#### [本文抜粋]
☆ ☆ ☆ ☆ ☆ ☆ ☆

人気の中国語キーボード・アプリ、ほぼすべてに脆弱性が存在
スマホなどで中国語の入力に使うキーボード・アプリ(IME)のほとんどに入力内容を傍受される脆弱性が存在することが分かった。ファーウェイをのぞくほぼすべての端末にプリインストールされているアプリで見つかったという。 by Zeyi Yang2024.05.11
世界中の中国語話者が使っているキーボード・アプリ(IME)のほぼすべてに、ユーザーの入力内容を盗み取れるセキュリティの抜け穴が存在することが明らかになった。
この脆弱性は、キーボード・アプリがクラウドに送信するキーストローク・データの傍受ができてしまうというものだ。何年も前から存在し、サイバー犯罪者や国家の監視グループに悪用された可能性があるとトロント大学のテクノロジー・セキュリティ研究機関、シチズン・ラボ(Citizen Lab)の研究チームは指摘している。
漢字入力を楽にできるこうしたアプリは、中国語話者が使用するデバイスに広く普及している。基本的に中国語話者は必ず、バイドゥ(Baidu)、テンセント(Tencent)、アイフライテック(iFlytek)などの大手インターネット企業が開発した4大人気アプリのいずれかを使って入力している。研究者チームは、中国で販売されているAndroid(アンドロイド)スマートフォンのプリインストールのキーボード・アプリも分析した。
その結果は衝撃的だった。サードパーティ・アプリのほぼすべて、キーボードがプリインストールされているAndroidスマホのすべてに、入力内容を適切に暗号化してユーザーを保護する機能が存在しなかった。唯一、脆弱性が発見されなかったのはファーウェイ製のスマホだけだった。

☆ ☆ ☆ ☆ ☆ ☆ ☆

#### [リスト抜粋]
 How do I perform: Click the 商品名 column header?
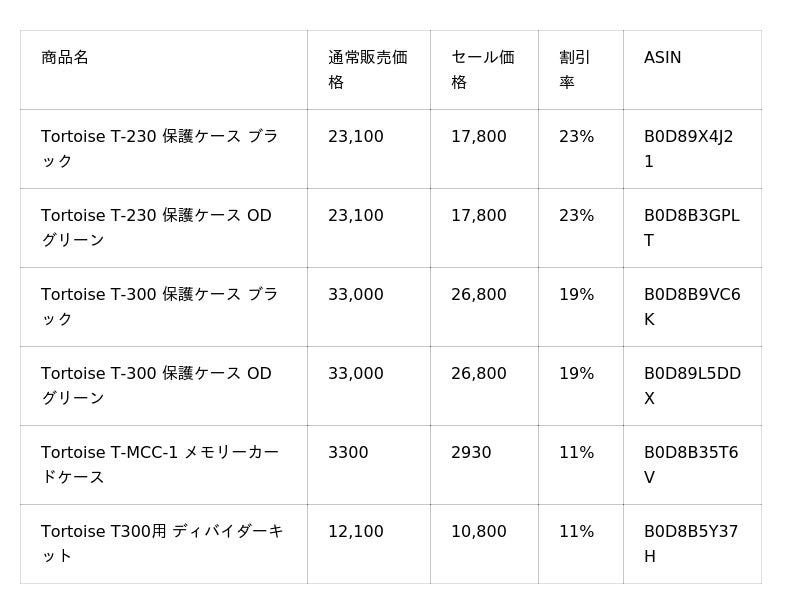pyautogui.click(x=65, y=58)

☆ ☆ ☆ ☆ ☆ ☆ ☆

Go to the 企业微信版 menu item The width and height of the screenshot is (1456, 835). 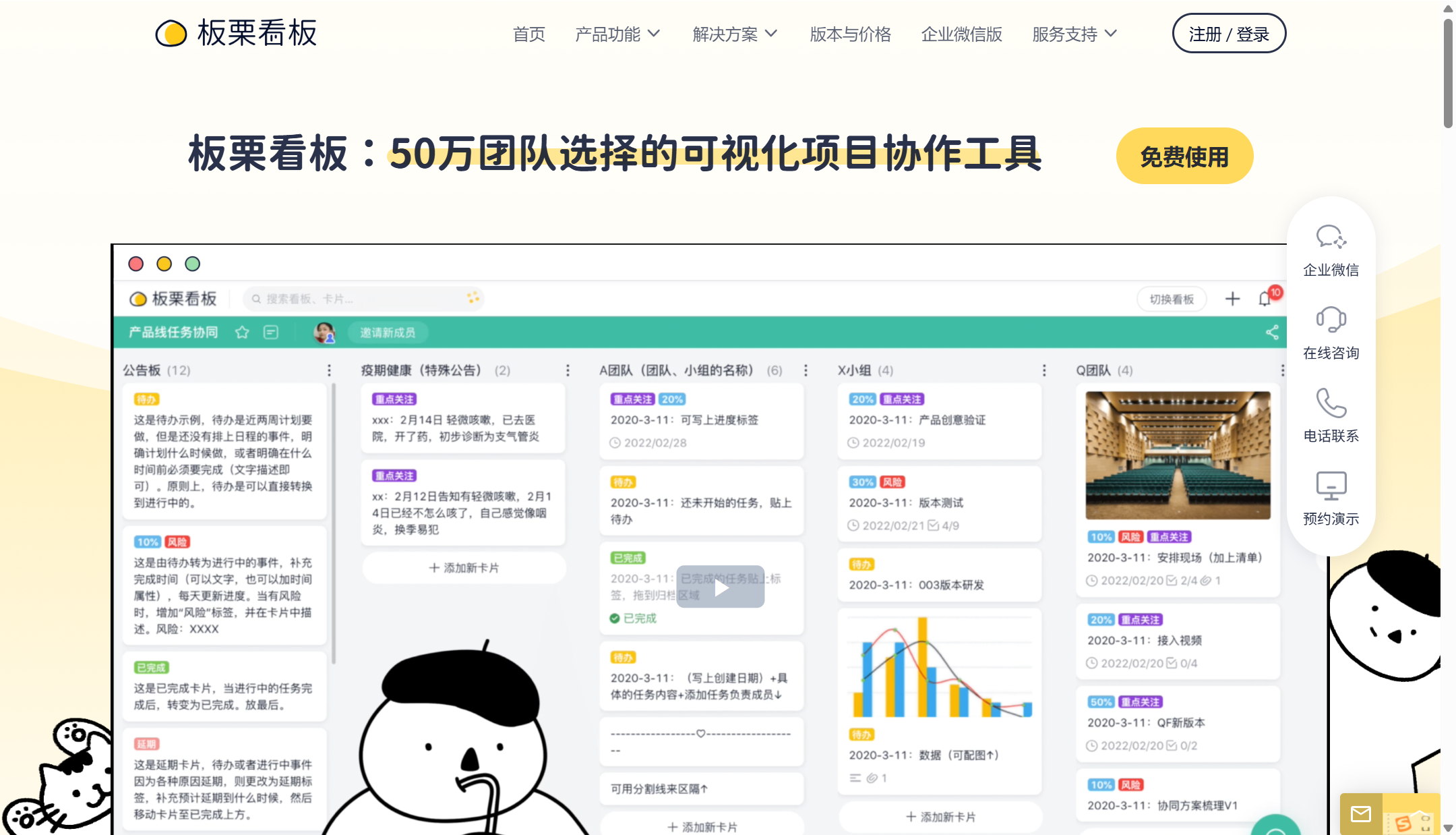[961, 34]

☆ ☆ ☆ ☆ ☆ ☆ ☆

#### [作業内容]
中国語キーボード・アプリの記事の「漢字入力を楽にできるこうした」から「ーボード・アプリも分析した。」までを、「漢字入力」を「文字入力」に変えて書き直してもらえますか? リストはこの作業では使いません。

#### [解答]
文字入力を楽にできるこうしたアプリは、中国語話者が使用するデバイスに広く普及している。基本的に中国語話者は必ず、バイドゥ(Baidu)、テンセント(Tencent)、アイフライテック(iFlytek)などの大手インターネット企業が開発した4大人気アプリのいずれかを使って入力している。研究者チームは、中国で販売されているAndroid(アンドロイド)スマートフォンのプリインストールのキーボード・アプリも分析した。